> _Instructions to follow_:
Say whether each statement below agrees with the text about the Silence Therapeutics and InteRNA agreement, answering yes or no and quoting the deciding words of the text: (a) Atu027 uses AtuPLEX delivery technology; (b) the phase I study of Atu027 has shown dose-limiting toxicities so far; (c) Silence Therapeutics has a core interest in the microRNA mimics payload.

Silence Therapeutics and InteRNA Technologies announced today the signing of a collaboration agreement following which the companies will use the endothelial cell-directed AtuPLEX gene knockdown delivery technology for the development of microRNA cancer therapeutics.
The news comes as Atu027, Silence’s RNAi Therapeutics candidate in oncology which also uses AtuPLEX delivery technology, is about to wrap up phase I studies (enrolment to complete by year-end at current rate of recruitment, with follow-up putting data announcement 3 or 4 months after that). Importantly, this study suggests a quite promising safety profile for AtuPLEX with apparently no dose-limiting toxicities so far as doses reach levels where meaningful gene knockdown in endothelial cells can be expected based on the pre-clinical rodent and non-human primate studies.
The deal makes sense to both Silence Therapeutics and InteRNA Therapeutics.For Silence Therapeutics, it is a quite obvious and facile monetization opportunity of its already established AtuPLEX technology with a nucleic acid payload (microRNA mimics discovered by InteRNA) where it does not have a core interest. For InteRNA, it promises to speed up its clinical development efforts as the safety of AtuPLEX has been considerably de-risked by now in the clinic and a lot of the learnings of AtuPLEX, also with regard to regulatory issues, should be applicable to the envisaged microRNA Therapeutics. In this regard, InteRNA may be different from some other microRNA Therapeutics companies that intend to do the heavy lifting of bringing a new small silencing RNA systemic delivery technology into the clinic.
Consequently, I consider this collaboration a win-win for both companies, even more so in financially constraint times. There is considerable synergies to be gained if companies would think more about how they could use their respective strengths to help each other develop promising therapeutic candidates instead of trying to do everything themselves and replicate the mistakes of others.

> _Data extracts_:
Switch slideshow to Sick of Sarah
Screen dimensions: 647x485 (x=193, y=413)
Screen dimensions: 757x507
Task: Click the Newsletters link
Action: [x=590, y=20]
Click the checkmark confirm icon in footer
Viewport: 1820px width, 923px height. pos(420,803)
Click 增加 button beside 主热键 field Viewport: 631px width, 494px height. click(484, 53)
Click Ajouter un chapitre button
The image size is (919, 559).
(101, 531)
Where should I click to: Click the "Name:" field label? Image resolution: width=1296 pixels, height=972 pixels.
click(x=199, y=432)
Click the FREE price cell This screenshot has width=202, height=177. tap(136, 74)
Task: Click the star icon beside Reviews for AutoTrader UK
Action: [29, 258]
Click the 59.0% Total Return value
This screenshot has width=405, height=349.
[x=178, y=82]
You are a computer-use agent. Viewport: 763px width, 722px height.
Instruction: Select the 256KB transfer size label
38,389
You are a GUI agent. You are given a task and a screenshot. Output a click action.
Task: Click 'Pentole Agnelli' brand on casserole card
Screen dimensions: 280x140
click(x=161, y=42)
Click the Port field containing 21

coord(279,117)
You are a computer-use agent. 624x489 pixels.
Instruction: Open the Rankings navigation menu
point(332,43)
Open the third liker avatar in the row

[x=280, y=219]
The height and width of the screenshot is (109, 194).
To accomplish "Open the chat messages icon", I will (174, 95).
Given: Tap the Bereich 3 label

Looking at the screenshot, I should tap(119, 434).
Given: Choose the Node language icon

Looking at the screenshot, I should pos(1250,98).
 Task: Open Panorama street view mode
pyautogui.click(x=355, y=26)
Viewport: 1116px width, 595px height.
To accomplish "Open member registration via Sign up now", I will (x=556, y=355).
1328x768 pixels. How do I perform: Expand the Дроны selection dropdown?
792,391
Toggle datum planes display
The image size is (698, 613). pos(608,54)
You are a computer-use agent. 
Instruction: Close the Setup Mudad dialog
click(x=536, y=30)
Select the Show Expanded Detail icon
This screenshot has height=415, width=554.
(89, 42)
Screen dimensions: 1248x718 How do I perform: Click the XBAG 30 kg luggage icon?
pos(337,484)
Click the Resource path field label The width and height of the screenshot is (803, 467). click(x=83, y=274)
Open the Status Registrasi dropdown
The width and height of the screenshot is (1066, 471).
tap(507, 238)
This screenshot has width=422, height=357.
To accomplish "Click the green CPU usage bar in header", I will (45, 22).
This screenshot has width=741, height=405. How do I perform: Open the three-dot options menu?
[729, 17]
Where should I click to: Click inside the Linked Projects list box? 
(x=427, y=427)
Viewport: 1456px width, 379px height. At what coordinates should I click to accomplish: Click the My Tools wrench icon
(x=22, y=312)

> _Exercise answer_:
(a) Yes: "Atu027, Silence’s RNAi Therapeutics candidate in oncology which also uses AtuPLEX delivery technology"
(b) No: "apparently no dose-limiting toxicities so far"
(c) No: "with a nucleic acid payload (microRNA mimics discovered by InteRNA) where it does not have a core interest"